The greatest sin in all of Scripture is pride. It is the very sin which led Satan to be cast down from the heavens. We must be careful of this same sin, my brothers and sisters. Pride often comes to us in the form of arrogance. We become so assured that we have studied Scripture and found something that thousands of years of monastics and scholars have overlooked. Ultimately, we give our own interpretation of Scripture authority over the Scripture itself. We read a passage like “be holy, for I the Lord am holy” and begin to interpret away the meaning of what our Lord says, thinking instead that we, better than the authors of the Holy Scripture, know what the Lord actually means. In our arrogance, we have removed the authority of the words of our Lord and the traditions of the Church and instead reduced it to what we, in our own personal minds, consider it to mean. For me to consider my interpretation of a passage to be of higher esteem than St Basil or John Chrysostom, Augustine or his teacher Gregory of Nyssa, is the utmost of arrogance.

So often, I have both heard and said, I can find a passage, removed from context, to justify any sinful behavior you desire. If you want a passage that will justify polygamy, divorce, murder, avarice, materialism, homosexuality, drunkenness…any sin you wish; I can find a passage to support it. In our own personal interpretations, it’s easy to find what we are already looking for, based on our preconceived notions about what it says. You can argue for the presence of the literal body and blood of Christ in the Eucharist, as Luther taught, or against it, as Zwingli taught. You can argue total depravity, as Calvin taught, or sinless perfection, as Wesley taught. Or, you can remove interpretations and read in it’s entirety the words of the Lord; and accept and obey them as they are written, as the fathers of the Church taught.
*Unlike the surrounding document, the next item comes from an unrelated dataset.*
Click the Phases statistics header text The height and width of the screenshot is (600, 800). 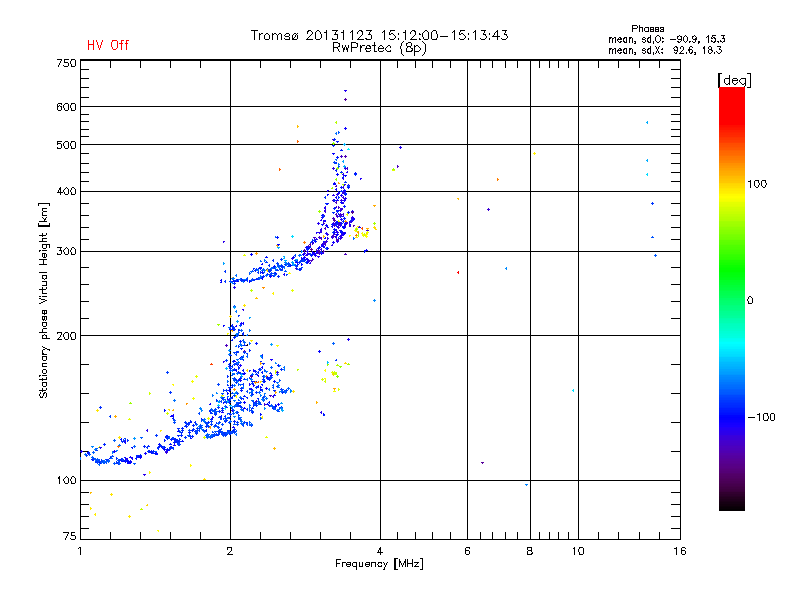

This warning from Paul is simply this. It’s not to remove the commands of the Lord based on the doctrines of grace, neither is it to remove the doctrines of grace from the commands of the Lord; rather it is the intermingling of the two. It is the teaching to obey the commands of the Lord through the grace of the Lord, as they could only be obeyed. The grace of the Lord isn’t the right to disregard the commands of the Lord, it is the ability to obey them, freed from our bondage to sin. And yes, those commands do require work, but they require work with the Holy Spirit as our heavenly comforter, the Spirit of Truth who is in all things present. Only through faith can we receive this blessing, and only through this blessing can we obey all of the Lord’s commands; however, if we have received this blessing, then we must obey these commands. The rich young ruler didn’t walk away because he was unable to sell his possessions and leave his riches, he walked away because he loved them too much to be willing to part with them. I fear that is the way that many of us are with the things of this world. We may justify, twisting Scripture to suit our means, but the truth comes down to this, do we love the Lord or do we love this life? We can attain our “riches” here, or we can attain the riches promised in the kingdom to come.

We must always search the Scriptures, but we must do so free from our attachments to this world, else we run the risk of allowing what we are looking for to overrule what is actually there; as so often happens.

May the grace of the Lord be with you, my beloved brothers and sisters. Christ is risen!